In this research, we examine the equal-width equation, a basic model for one-dimensional wave propagation in nonlinear fluid dynamics. Using the Kudryashov method, we obtain explicit soliton solutions that reflect the equation’s inherent nonlinear nature, modeling different hydrodynamic phenomena like shallow water waves and internal solitons. The solutions are graphically represented using three-dimensional (3D), contour, density, and two-dimensional (2D) plots to gain further insight into wave evolution. To confirm the analytical solutions, we apply the differential transform method (DTM) for numerical simulations, allowing for comparative analysis between theoretical solitons and their discrete approximations. In addition, stability and modulation instability analyses are conducted to determine the robustness of these wave structures under small perturbations, important for understanding turbulence and energy dissipation in fluids.
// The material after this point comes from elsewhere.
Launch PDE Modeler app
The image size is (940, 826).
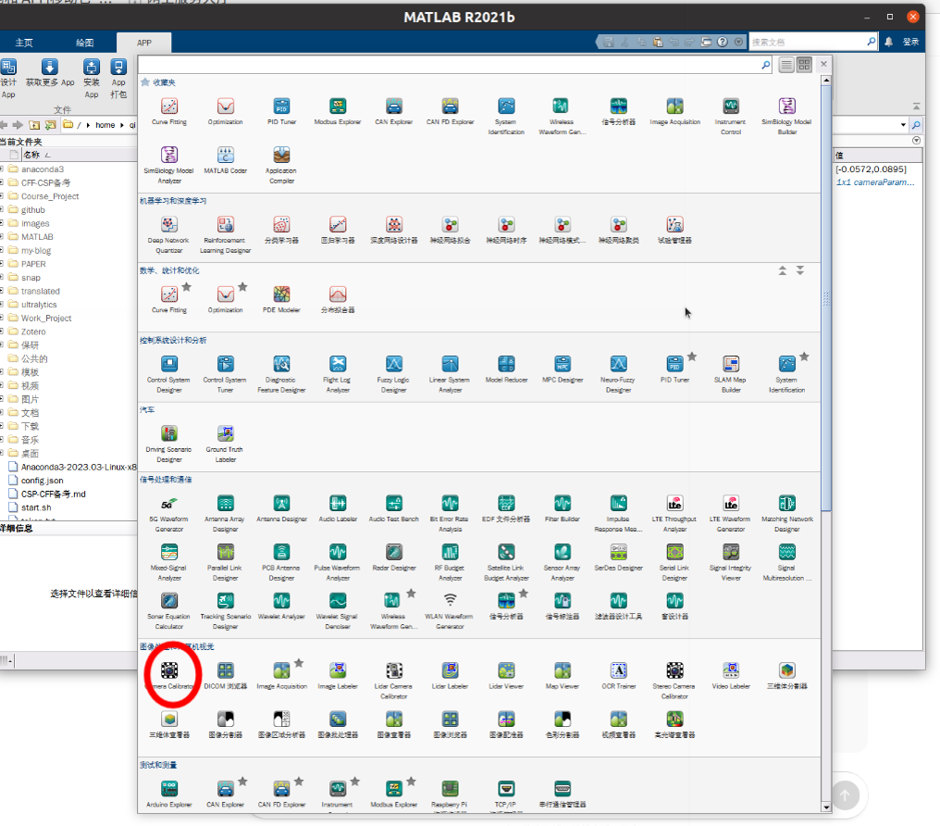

Furthermore, we perform a bifurcation analysis through the building of phase portraits and vector fields, uncovering complex dynamical behaviors like periodic and chaotic motion in nonlinear fluid systems. In order to expand our investigation, we add a periodic perturbation to investigate chaotic wave interactions, represented through phase space trajectories and time series plots. The perturbed system presents a perturbation with elements of intensity δ and frequency ϕ, enabling us to study how small periodic perturbations influence the dynamical behavior and stability of the nonlinear wave solutions. Finally, we investigate multistability and carry out sensitivity analysis, evaluating how initial conditions affect solution trajectories in a fluid system. Our results are helping toward a deeper understanding of nonlinear wave mechanics and their repercussions in fluid physics. This work addresses the lack of a unified framework by combining exact soliton solutions, numerical validation, and nonlinear dynamical analysis for the equal-width equation.